The Impact of Music on Emotions

The Impact of Music on Emotions

For centuries humans have expressed their emotions through music, which was meant to reach the hearts of the listeners and to sooth the psyche of the creators. Associations between musical features and emotion differ among individuals. Appearance emotionalism claims many listeners' perceiving associations constitute the expressiveness of music. Which musical features are more commonly associated with which emotions are part of music psychology.

Research into music and emotion seeks to understand the psychological relationship between human affect and music. The field called music psychology covers numerous areas of study, including the nature of emotional reactions to music, how characteristics of the listener may determine which emotions are internally felt, and which components of a musical composition or performance may elicit certain reactions and internal states in the listeners.

Stephen Davies calls his view of the expressiveness of emotions in music "appearance emotionalism", which holds that music expresses emotion without feeling it. Davies was the first to claim that "music is expressive of emotions in virtue of displaying emotion characteristics in appearance". (2013: 221).

According to the author, objects can convey emotion because their structures can contain certain characteristics that resemble emotional expression. He further claims that, "The resemblance that counts most for music's expressiveness ... is between music's temporally unfolding dynamic structure and configurations of human behaviour associated with the expression of emotion". (2006:181). The observer can factually note emotions from the listener's posture, gait, gestures, attitude, and comportment.

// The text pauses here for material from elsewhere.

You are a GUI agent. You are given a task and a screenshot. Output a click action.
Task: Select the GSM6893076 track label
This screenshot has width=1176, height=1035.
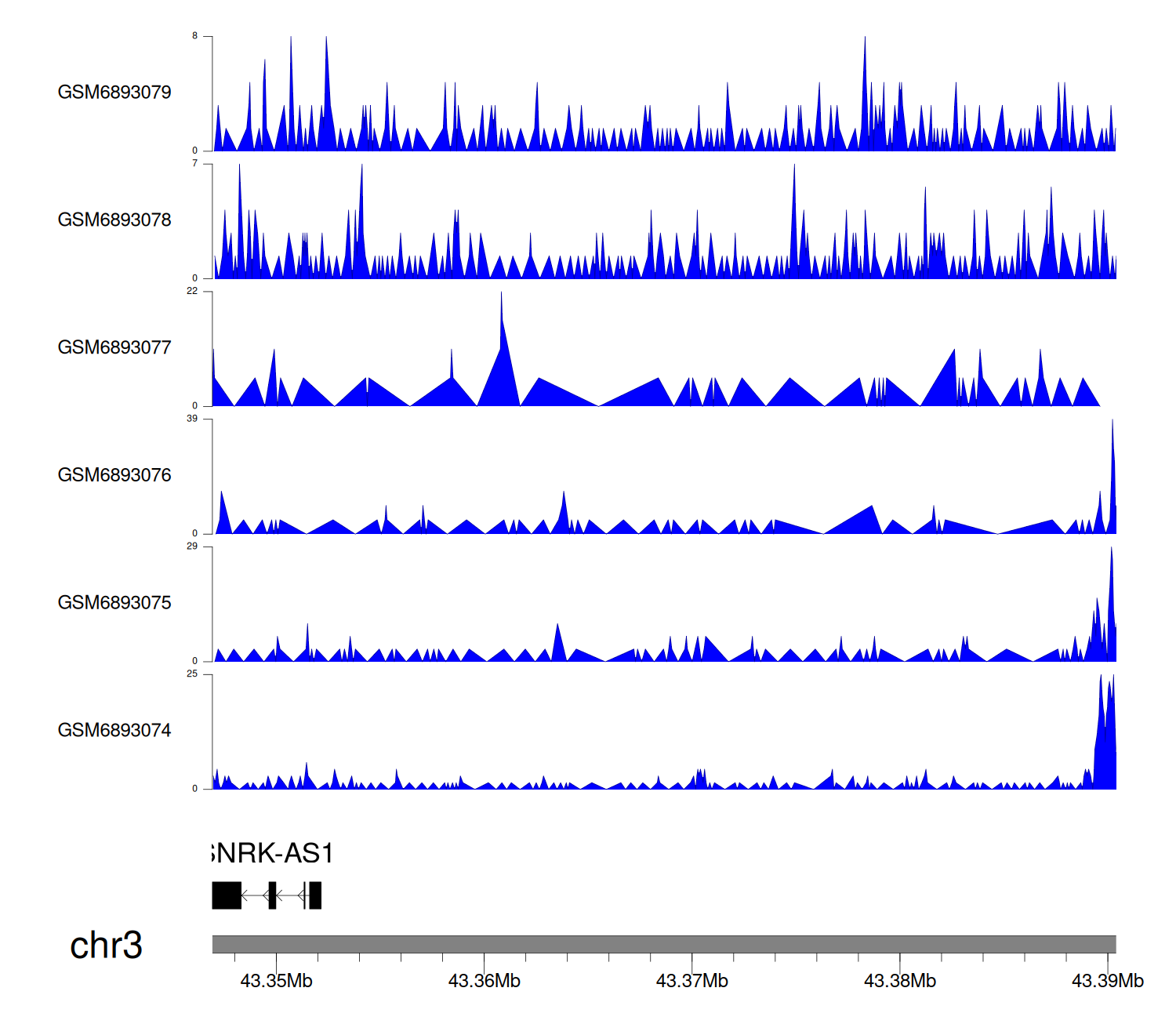click(114, 475)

It should in this connection be noted that music has the power to penetrate into our internal world, to elicit emotions, and to bring us back in chunks of time and space. Moreover, it has been found through research that special frequencies have the potential of healing humans and non-humans. Let us hence observe the chart below elucidating the emotions that can be elicited through frequencies:

As can be seen in the infographic above, higher frequencies elicit more enjoyable emotions such as love, joy, peace, and enlightenment. This is the very reason that music therapy is nowadays largely being applied for healing souls, loneliness, sadness, and illness.

To sum up with, when found in times of hardship, we can consider taking a sip of good music such as Jazz, R'n'B, Soul, Rap, Hip-Hop, Rock, etc. per our mood and, thus, change the outward reality through the power of music which has the ultimate chance of bringing people together.

Enjoy an amazing piece of music:

Louis Armstrong "What a Wonderful World"

Truly yours,

Anna Maria Rostomyan

P.S. Cover image generated through AI.


References

Davies, Stephen (2013) [2011]. Musical Understandings and Other Essays on the Philosophy of Music. Oxford: Oxford University Press, p.?221

Davies, Stephen (2006). ‘Artistic Expression and the Hard Case of Pure Music’, in M Kieran (Ed.), Contemporary Debates in Aesthetics and the Philosophy of Art, Malden: Blackwell, pp. 179-91.